Face recognition with siamese network and triplet loss does not learning useful patterns

i am new to this field and i am trying to make an alogrithm using triplet loss and siamese network to make a face recognition and the problem is that the loss value does not decrease lower than the margin of the triplet loss i’ve tried 4 networks that may solve the problem and i 've tried resnet50 network and i had the same issue tried to change the learning rate to lots of values and the issue is the same tried regulizations like dropout and did not change anything the loss value does not decrease and when i try to get the L2 distance between any 2 images the distance between are almost 0 ,i’ve tried this dataset to get the images Face Recognition Dataset - Oneshot Learning | Kaggle and i ran this code that i made read the images then i ran second code to transform the dataset to make me the anchors and positive and negatives this first code to read the images from the harddisk

#iterations is a number of different people in the dataset 
iterations= len(os.listdir(dataset_path))

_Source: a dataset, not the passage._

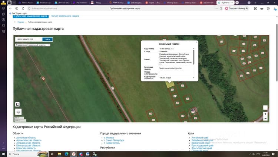
Task: Open Спросить Алису AI assistant
Action: click(x=236, y=8)
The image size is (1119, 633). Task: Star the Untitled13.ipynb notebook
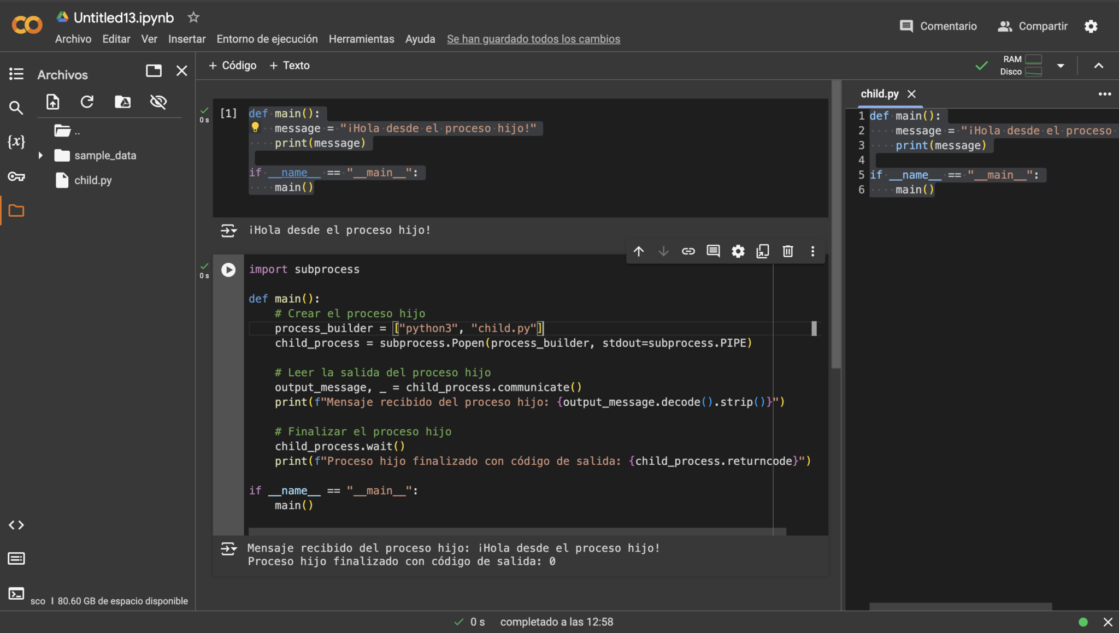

for main_path in range(iterations): 
    #then  i store the current path to use it later when i try to access individual image to read it 
    current_path = os.path.join(dataset_path,str(main_path))
    
    #each person in the main path has a 72 different/positive images
    for sub_path in range(len(os.listdir(current_path))):
        
        
        full_img_path = os.path.join(current_path,str(sub_path))
        
        #after getting the full path of the image i read it using cv2
        img = cv2.imread(full_img_path+".png")
        
        #some images in my previus dataset dimensions were wrong so i used this if statement to make sure that all of the dataset images are in the same  dims
        if img.shape ==(112,112,3):
            rgb_image = cv2.cvtColor(img, cv2.COLOR_BGR2RGB)
            resized_im = cv2.resize(rgb_image,(round(128/2),round(128/2)) )
            lst_imgs.append(resized_im)
    
    imgs[main_path] = lst_imgs.copy()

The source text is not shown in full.